The Magical Magisterium: your rights and mine

From Father Hunwicke today

Canon 212 (paragraph 3) informs us that Christifideles (i.e., vide Canonem 207, both clerics and laics) have the ius immo et aliquando officium conformably with their scientia, competentia, et praestantia, “ut sententiam suam de his quae ad bonum Ecclesiae pertinent sacris Pastoribus manifestent”   [Anglice “the right, and, indeed, sometimes the duty, according to their knowledge, competence, and dignity, to manifest to Sacred Shepherds their judgement about those things which pertain to the good of the Church“]. The text goes on to add that they also have this right and (even) duty to make their judgement known to the rest of the Christifideles.

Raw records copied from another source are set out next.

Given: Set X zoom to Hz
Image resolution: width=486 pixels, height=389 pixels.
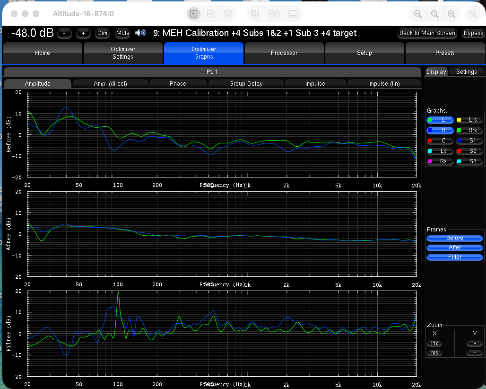Looking at the screenshot, I should coord(434,343).
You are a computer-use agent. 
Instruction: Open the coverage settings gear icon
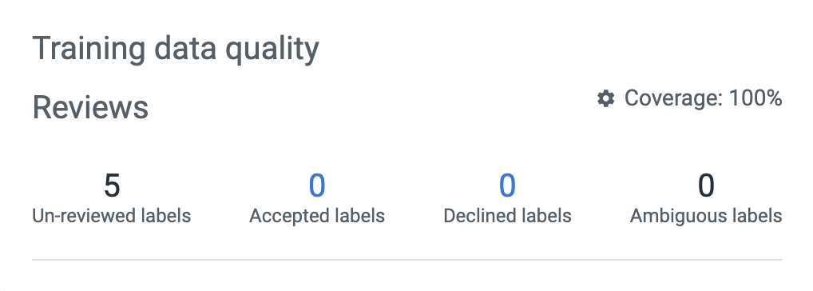click(605, 98)
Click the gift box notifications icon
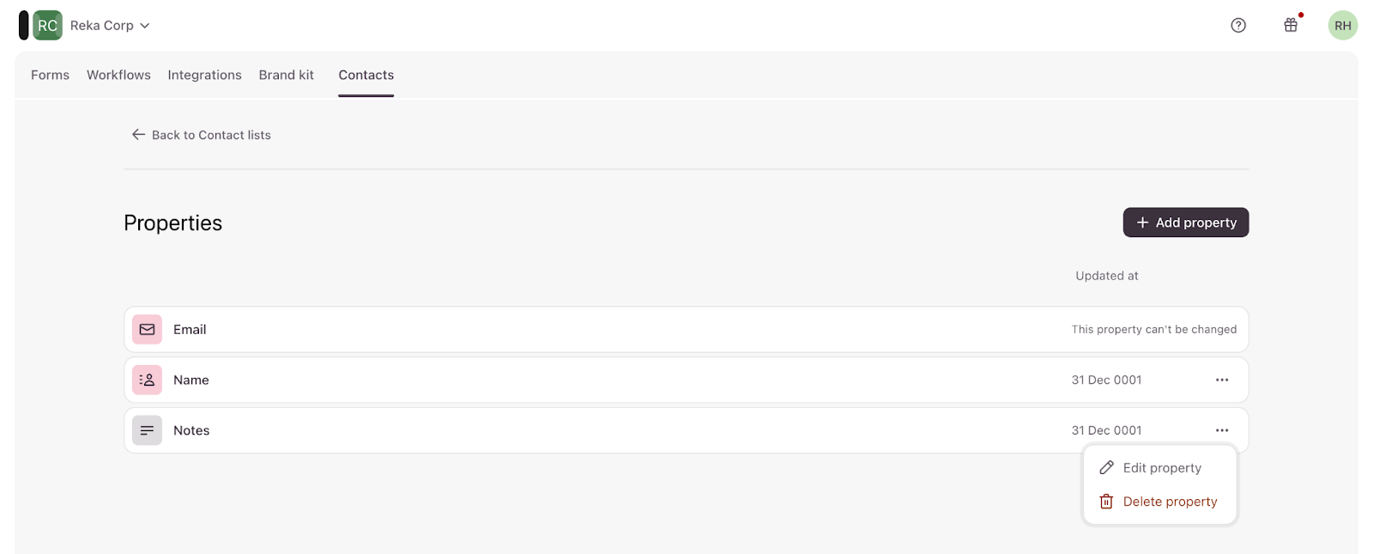 click(1291, 26)
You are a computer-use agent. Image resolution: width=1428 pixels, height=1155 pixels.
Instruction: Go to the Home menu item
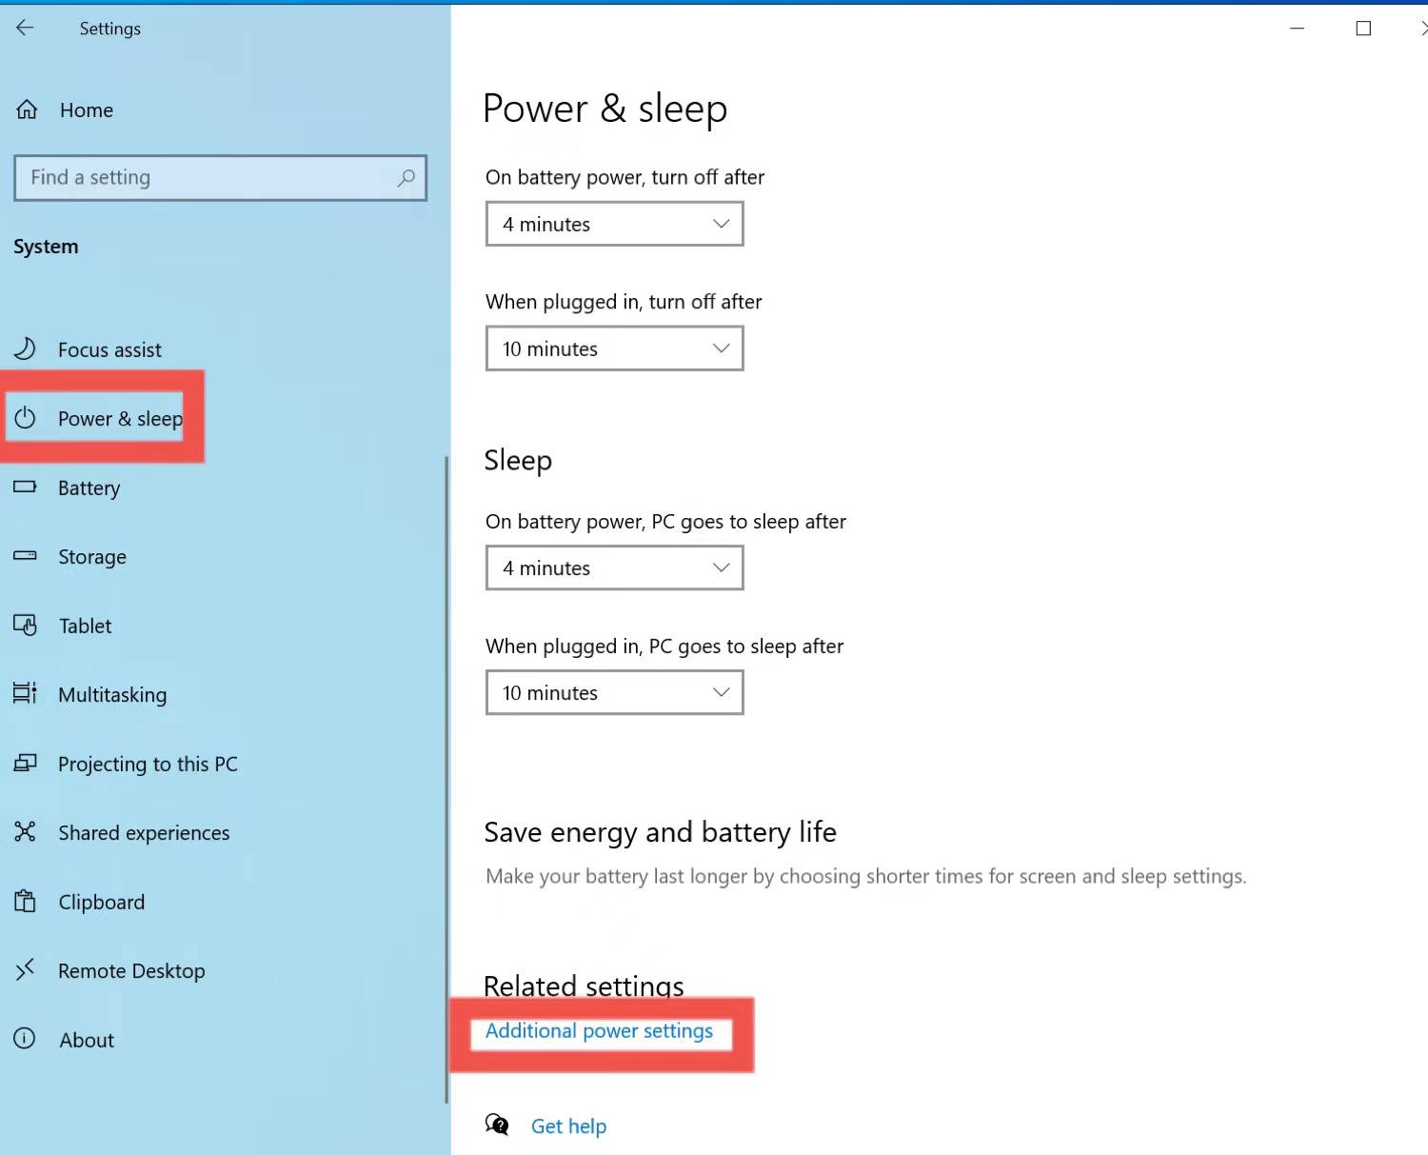(x=85, y=110)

Not long ago, as is well known, a group of 45 scholars, teachers, and pastors, wrote a Letter. (I emphasise that these people came from a wide variety of countries throughout the world: I emphasise this because I do not want what I am about to say to be narrowly construed as a criticism of any members of the English Church.) The Letter was addressed to each member of the Sacred College of Cardinals respectfully asking them to beg the Holy Father graciously to consider the clarification of certain parts of Amoris laetitia which have proved to be dangerously ambiguous. Cardinals, I think, count as Sacred Shepherds. This was a private letter (although its contents have unfortunately become public). Even if it had been a public letter, I do not see how it could have failed to enjoy the protection of Canon 212.

Dr Javier Hervada, sometime Professor of Canon Law at Navarra, comments on Canon 212: “The right of free speech and public opinion within the Church is acknowledged. Science, skill, and prestige are required to exercise the right justly or to give the corresponding moral obligation greater or less force. The basis of this right does not reside in these prerequisites but in the condition of being one of the faithful“.

In the fourth year of this current pontificate, it is appropriate also to mention the insistently repeated calls of the Holy Father Pope Francis himself for Parrhesia [bold and free speaking] in the Church.

With regard to the paragraph which now follows below, I would like to make it very clear that I am not talking about myself or in any way describing or alluding to my own situation or any experience I have had.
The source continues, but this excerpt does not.